Records provided »
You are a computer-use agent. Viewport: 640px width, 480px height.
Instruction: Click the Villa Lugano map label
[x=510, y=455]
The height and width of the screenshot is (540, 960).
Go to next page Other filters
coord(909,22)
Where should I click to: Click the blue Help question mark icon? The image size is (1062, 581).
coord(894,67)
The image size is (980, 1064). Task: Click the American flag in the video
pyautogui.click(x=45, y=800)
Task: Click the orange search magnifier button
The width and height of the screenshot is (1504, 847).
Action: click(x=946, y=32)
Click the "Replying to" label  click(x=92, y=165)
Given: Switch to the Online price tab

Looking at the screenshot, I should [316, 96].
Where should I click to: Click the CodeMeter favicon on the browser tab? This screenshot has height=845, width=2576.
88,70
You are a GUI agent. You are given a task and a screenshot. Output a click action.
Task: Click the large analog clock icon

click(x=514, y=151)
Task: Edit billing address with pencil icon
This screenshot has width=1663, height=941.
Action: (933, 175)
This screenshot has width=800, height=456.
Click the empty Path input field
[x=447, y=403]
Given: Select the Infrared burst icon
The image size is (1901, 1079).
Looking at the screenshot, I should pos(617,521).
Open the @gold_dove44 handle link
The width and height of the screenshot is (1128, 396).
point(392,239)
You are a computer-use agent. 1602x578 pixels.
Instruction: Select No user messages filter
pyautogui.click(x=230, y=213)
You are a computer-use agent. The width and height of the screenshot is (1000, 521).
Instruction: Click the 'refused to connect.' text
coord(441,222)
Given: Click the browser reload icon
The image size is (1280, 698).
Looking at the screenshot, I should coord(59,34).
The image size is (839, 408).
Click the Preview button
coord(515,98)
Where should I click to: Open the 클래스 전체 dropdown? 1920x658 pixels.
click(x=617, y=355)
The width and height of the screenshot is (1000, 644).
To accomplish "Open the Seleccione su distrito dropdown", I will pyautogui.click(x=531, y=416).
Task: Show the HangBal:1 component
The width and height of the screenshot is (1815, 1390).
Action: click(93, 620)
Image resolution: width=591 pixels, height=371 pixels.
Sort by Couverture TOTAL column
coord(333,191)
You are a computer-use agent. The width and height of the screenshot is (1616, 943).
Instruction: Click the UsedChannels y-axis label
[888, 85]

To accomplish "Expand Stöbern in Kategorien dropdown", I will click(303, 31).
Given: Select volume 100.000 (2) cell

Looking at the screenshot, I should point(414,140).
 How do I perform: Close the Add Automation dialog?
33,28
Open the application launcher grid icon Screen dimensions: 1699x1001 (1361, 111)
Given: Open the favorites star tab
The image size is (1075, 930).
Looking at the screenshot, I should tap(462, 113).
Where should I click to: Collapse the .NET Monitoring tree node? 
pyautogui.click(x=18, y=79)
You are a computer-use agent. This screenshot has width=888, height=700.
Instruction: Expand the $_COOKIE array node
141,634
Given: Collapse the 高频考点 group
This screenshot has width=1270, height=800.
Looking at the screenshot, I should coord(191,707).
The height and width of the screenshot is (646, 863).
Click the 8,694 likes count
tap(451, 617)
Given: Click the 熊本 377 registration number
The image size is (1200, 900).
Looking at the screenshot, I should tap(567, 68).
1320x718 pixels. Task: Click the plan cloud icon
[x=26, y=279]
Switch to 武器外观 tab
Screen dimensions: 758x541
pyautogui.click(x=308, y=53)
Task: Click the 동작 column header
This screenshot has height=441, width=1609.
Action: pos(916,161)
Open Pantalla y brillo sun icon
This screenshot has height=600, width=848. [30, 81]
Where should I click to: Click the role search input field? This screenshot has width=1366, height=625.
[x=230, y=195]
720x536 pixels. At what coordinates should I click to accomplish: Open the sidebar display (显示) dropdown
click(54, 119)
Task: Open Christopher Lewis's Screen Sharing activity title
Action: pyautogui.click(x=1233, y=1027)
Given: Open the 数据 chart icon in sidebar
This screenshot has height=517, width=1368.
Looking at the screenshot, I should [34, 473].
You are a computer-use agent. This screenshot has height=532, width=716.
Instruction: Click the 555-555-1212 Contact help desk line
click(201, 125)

Work instructions » Reproduce the listing from its first line up to and including the line with "coord(909,22)", replacing "map label" with "map pin" and leaving everything else unchanged.

Reply »
You are a computer-use agent. Viewport: 640px width, 480px height.
Instruction: Click the Villa Lugano map pin
[x=510, y=455]
The height and width of the screenshot is (540, 960).
Go to next page Other filters
coord(909,22)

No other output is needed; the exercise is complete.